Most of the food eaten by the Islanders has a high potassium sodium ratio. Because of this their daily dietary ratio is very likely to be higher than the typical Western ratio. Two exceptions to the high ratio food are a soup called Tale Masi, and a condiment that is used for dipping fish. The study indicates that the fish is eaten in small amounts, so the condiment would not contribute much sodium to the diet. The soup is salted according to individual taste. The samples the researchers measured had approximately twice as much sodium as potassium. The soup is reported to be eaten once daily. These two exceptions may not contribute much sodium to the diet.
The Kuna Diet Is Changing
The amount of sodium the San Blas Islanders consume is growing though. Over the past several years it has grown from 2.6 tsp per day just prior to 1997, to 7 tsp per day in 2006. As the potassium sodium ratio shrinks, the amount of hypertension in a population will grow.
It takes time for hypertension to develop. In Western society, where a dietary ratio of 0.6 is consumed from childhood on, the percentage of hypertensives grows from 7.3% at age 18-39 to 32% at age 40-59 and 65% for those over 60 (4). With the present trend in their potassium sodium ratio, the indigenous Kuna will take a number of years before developing a Western prevalence of hypertension.
Urbanized Kuna Hypertension
The Kuna migrating to the city already show blood pressure changes. The 1997 paper discusses the rise of blood pressure in the Kuna as they become urbanized. In addition to the San Blas Island Kuna, their study includes 2 other groups of Kuna. The study relates the blood pressure and diet of Kuna who moved into Panama City, and of Kuna with an intermediate lifestyle who moved into a community, Kuna-Nega, just outside the city.

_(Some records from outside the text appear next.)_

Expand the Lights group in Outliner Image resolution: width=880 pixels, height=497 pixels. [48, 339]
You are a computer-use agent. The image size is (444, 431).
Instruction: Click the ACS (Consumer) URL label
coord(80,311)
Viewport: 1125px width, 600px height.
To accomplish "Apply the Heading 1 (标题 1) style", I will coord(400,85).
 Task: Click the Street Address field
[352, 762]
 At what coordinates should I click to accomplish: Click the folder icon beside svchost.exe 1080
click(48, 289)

The Kuna in the transitional location, Kuna-Nega, have not fully adapted a Western diet. They have fewer hypertensives than the Kuna who have become fully Westernized. The fully Westernized Kuna have the same percentage of hypertensives as other Western societies. Thus this aspect of the study agrees with studies of other migratory indigenous groups.

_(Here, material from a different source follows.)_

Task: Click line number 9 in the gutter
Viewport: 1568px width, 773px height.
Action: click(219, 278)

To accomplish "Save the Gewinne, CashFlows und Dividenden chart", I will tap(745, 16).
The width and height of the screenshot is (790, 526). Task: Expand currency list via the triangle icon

If the dietary potassium sodium ratio in the San Blas Island Kuna continues to shift, it can be expected that the next two decades will show the same percentage of hypertensives in the indigenous group as in the urban Kuna. This happened with the Tarahumara, as discussed here. Increased physical activity, lack of alcohol intake, lack of smoking, and increased flavonoid intake can only postpone the inevitable.
We hope the Kuna will continue to be studied into the future. If there is truly something unique about this group that allows them to escape the fate that a huge body of scientific studies shows to be inevitable, the discovery of the cause of this unique biological difference would be invaluable.

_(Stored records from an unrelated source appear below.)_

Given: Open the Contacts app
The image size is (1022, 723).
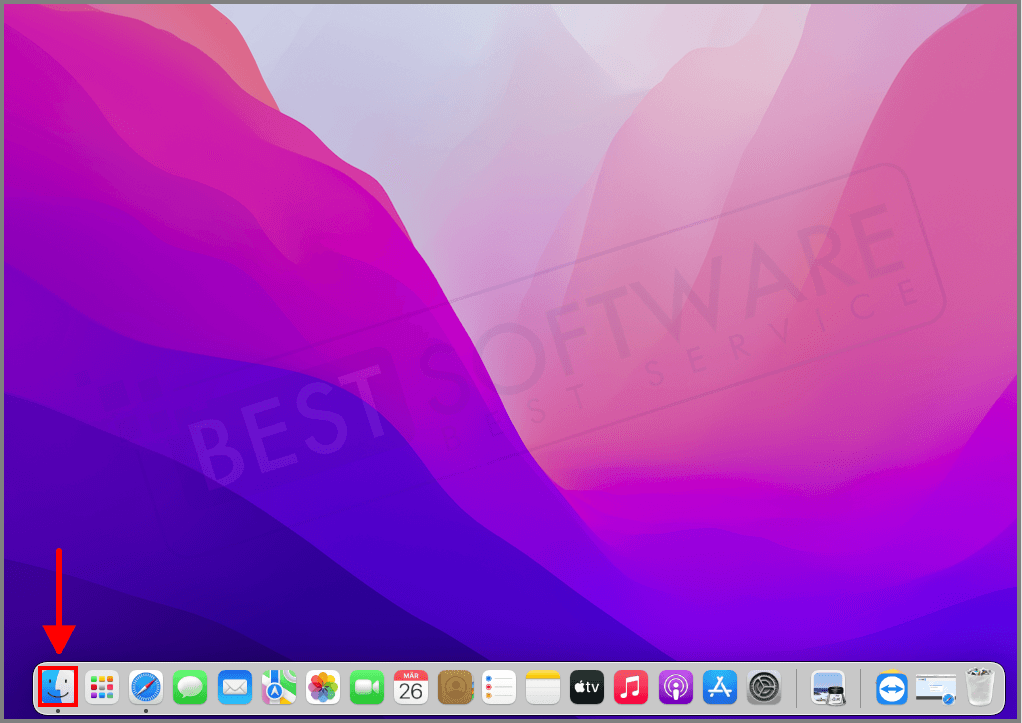Looking at the screenshot, I should (454, 687).
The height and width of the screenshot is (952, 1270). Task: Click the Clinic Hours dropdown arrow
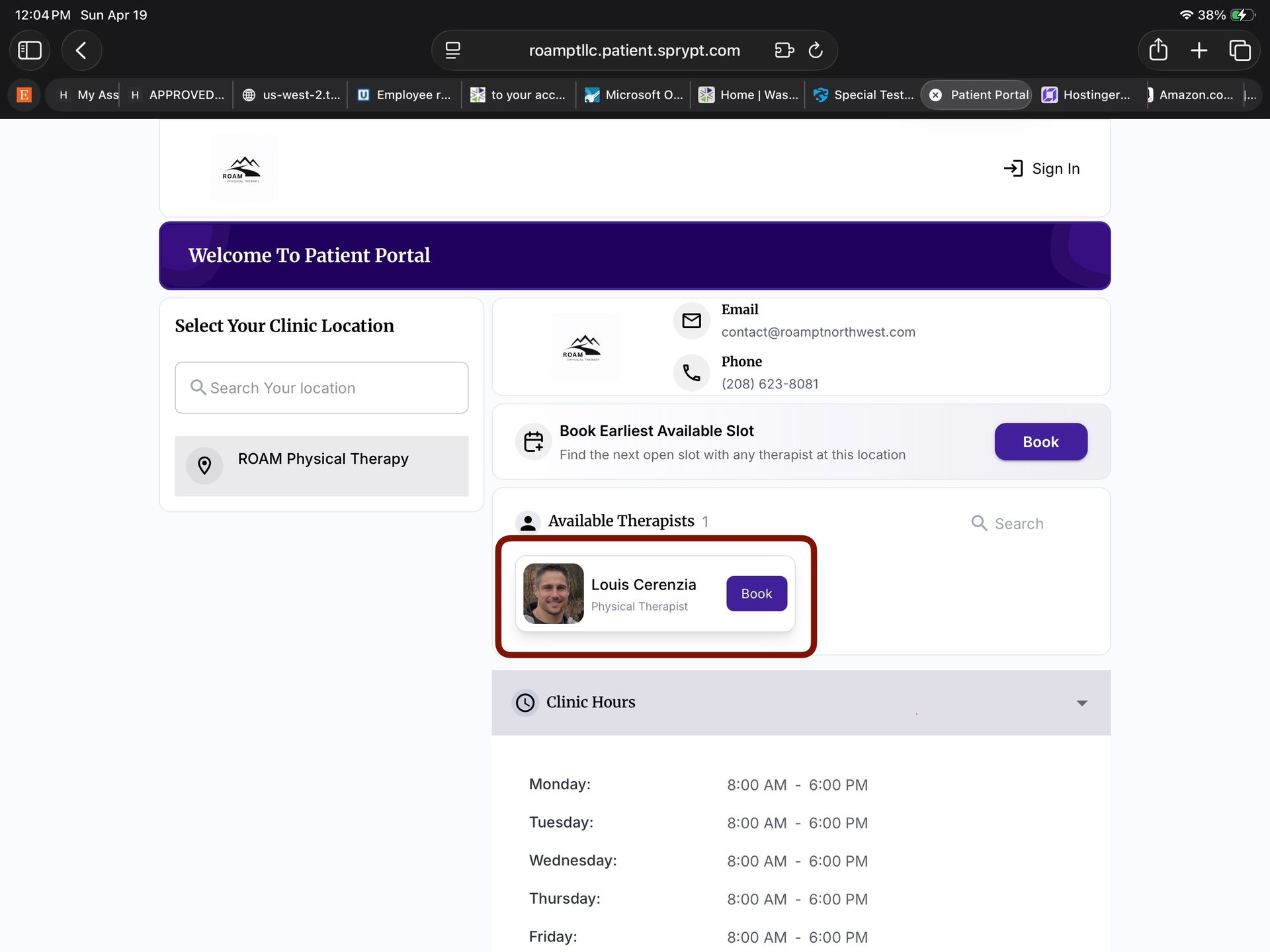(x=1081, y=703)
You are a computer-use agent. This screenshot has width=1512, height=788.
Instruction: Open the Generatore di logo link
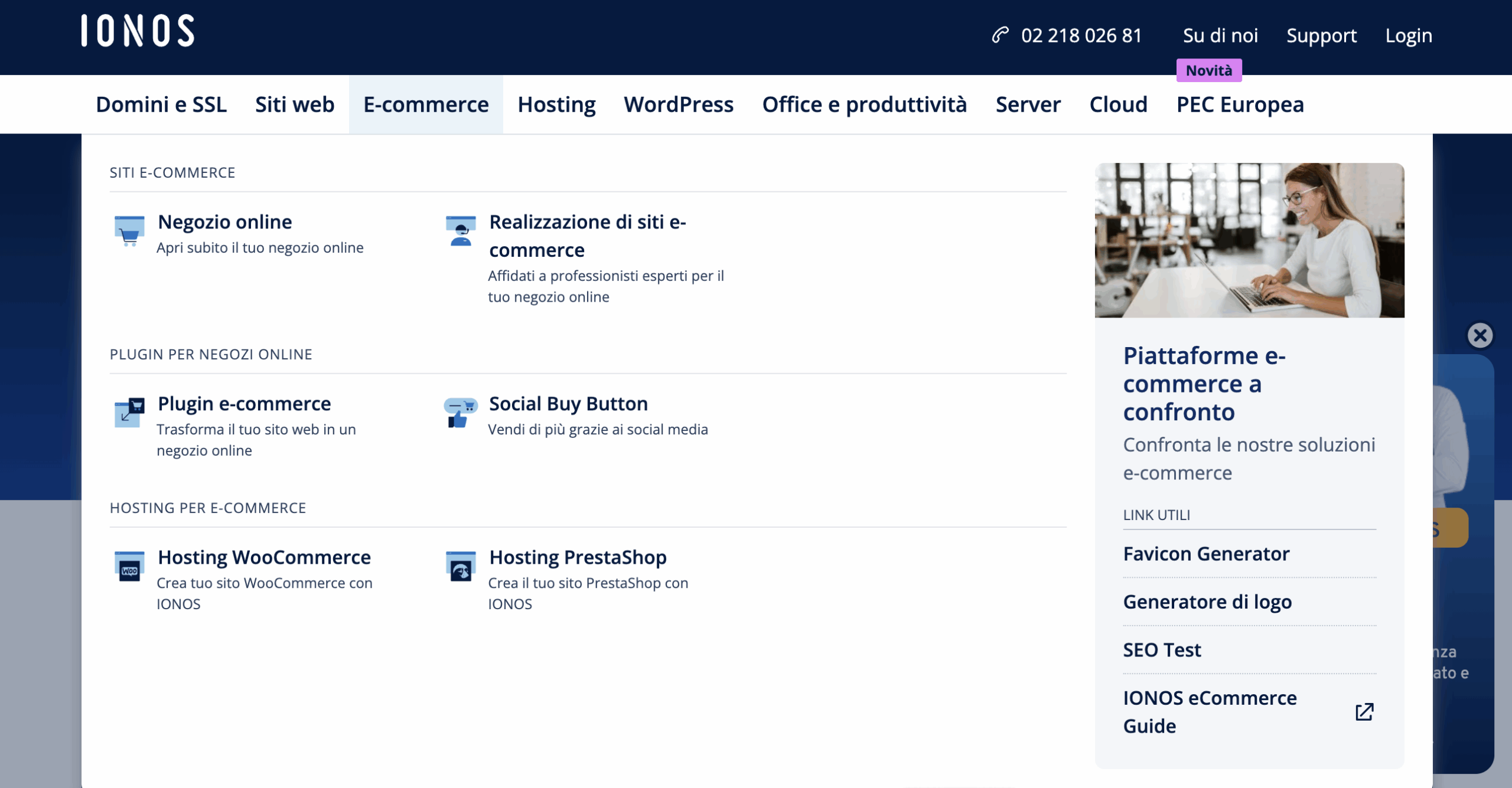pyautogui.click(x=1207, y=601)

1. Proximate, mineral, and procyanidin content of certain foods and beverages consumed by the Kuna Amerinds of Panama. Chevaux KA, Jackson L, Villar ME, Mundt JA, Commisso JF, Adamson GE, McCullough ML, Schmitz HH, Hollenberg NK. J Food Comp Anal. 2001; 14:553–63.
2. Where Chocolate Begins and Research Methods End: Understanding Kuna Cacao Consumption. Barnes J. Human Organization. 2013; 72(No 3):211-19.
3. Aging, acculturation, salt intake, and hypertension in the Kuna of Panama. Hollenberg NK, Martinez G, McCullough M, Meinking T, Passan D, Preston M, Rivera A, Taplin D, Vicaria-Clement M. Hypertension. 1997 Jan; 29(1 Pt 2):171-6.
4. Hypertension Among Adults in the United States: National Health and Nutrition Examination Survey, 2011–2012. Tatiana Nwankwo, M.S.; Sung Sug (Sarah) Yoon, Ph.D., R.N.; Vicki Burt, Sc.M., R.N.; and Qiuping Gu, M.D., Ph.D. NCHS Data Brief, No. 133, October 2013.